• [Task requirements]: Your output is the line containing "Open the Racing" plus all lines after it to the end of the records, reproduced exactly, with nothing else.

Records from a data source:
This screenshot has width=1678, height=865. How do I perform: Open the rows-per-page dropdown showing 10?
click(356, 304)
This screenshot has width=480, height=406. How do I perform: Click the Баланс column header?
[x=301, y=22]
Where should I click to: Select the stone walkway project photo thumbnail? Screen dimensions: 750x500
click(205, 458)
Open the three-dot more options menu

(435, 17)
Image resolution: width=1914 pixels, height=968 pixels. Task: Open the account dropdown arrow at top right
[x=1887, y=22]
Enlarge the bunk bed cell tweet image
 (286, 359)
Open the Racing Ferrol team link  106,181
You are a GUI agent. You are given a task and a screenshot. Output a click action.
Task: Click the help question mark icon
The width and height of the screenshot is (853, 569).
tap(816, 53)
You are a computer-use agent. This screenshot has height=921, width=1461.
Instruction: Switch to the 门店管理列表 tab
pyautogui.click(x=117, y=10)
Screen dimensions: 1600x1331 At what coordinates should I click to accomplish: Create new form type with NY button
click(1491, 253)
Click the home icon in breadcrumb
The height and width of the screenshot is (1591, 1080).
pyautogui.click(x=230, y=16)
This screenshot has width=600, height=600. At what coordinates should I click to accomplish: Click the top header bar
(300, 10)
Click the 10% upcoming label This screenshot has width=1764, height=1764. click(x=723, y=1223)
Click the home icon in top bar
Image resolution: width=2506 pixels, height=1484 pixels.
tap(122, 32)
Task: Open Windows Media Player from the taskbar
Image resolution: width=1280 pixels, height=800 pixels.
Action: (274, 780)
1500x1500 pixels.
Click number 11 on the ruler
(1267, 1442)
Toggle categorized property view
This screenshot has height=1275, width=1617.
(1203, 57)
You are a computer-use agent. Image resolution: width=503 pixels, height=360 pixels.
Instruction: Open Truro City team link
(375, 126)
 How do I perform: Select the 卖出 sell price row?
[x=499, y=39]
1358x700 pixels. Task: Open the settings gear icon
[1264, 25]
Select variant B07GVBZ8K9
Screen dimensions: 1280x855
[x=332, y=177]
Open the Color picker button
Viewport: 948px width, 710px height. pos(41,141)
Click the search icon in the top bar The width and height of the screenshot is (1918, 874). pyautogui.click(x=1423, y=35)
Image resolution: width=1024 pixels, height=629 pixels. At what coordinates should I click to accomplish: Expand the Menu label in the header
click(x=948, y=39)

• [Output of the exercise]:
Open the Racing Ferrol team link  106,181
You are a GUI agent. You are given a task and a screenshot. Output a click action.
Task: Click the help question mark icon
The width and height of the screenshot is (853, 569).
tap(816, 53)
You are a computer-use agent. This screenshot has height=921, width=1461.
Instruction: Switch to the 门店管理列表 tab
pyautogui.click(x=117, y=10)
Screen dimensions: 1600x1331 At what coordinates should I click to accomplish: Create new form type with NY button
click(1491, 253)
Click the home icon in breadcrumb
The height and width of the screenshot is (1591, 1080).
pyautogui.click(x=230, y=16)
This screenshot has width=600, height=600. At what coordinates should I click to accomplish: Click the top header bar
(300, 10)
Click the 10% upcoming label This screenshot has width=1764, height=1764. click(x=723, y=1223)
Click the home icon in top bar
Image resolution: width=2506 pixels, height=1484 pixels.
tap(122, 32)
Task: Open Windows Media Player from the taskbar
Image resolution: width=1280 pixels, height=800 pixels.
Action: (274, 780)
1500x1500 pixels.
Click number 11 on the ruler
(1267, 1442)
Toggle categorized property view
This screenshot has height=1275, width=1617.
(1203, 57)
You are a computer-use agent. Image resolution: width=503 pixels, height=360 pixels.
Instruction: Open Truro City team link
(375, 126)
 How do I perform: Select the 卖出 sell price row?
[x=499, y=39]
1358x700 pixels. Task: Open the settings gear icon
[1264, 25]
Select variant B07GVBZ8K9
Screen dimensions: 1280x855
[x=332, y=177]
Open the Color picker button
Viewport: 948px width, 710px height. pos(41,141)
Click the search icon in the top bar The width and height of the screenshot is (1918, 874). pyautogui.click(x=1423, y=35)
Image resolution: width=1024 pixels, height=629 pixels. At what coordinates should I click to accomplish: Expand the Menu label in the header
click(x=948, y=39)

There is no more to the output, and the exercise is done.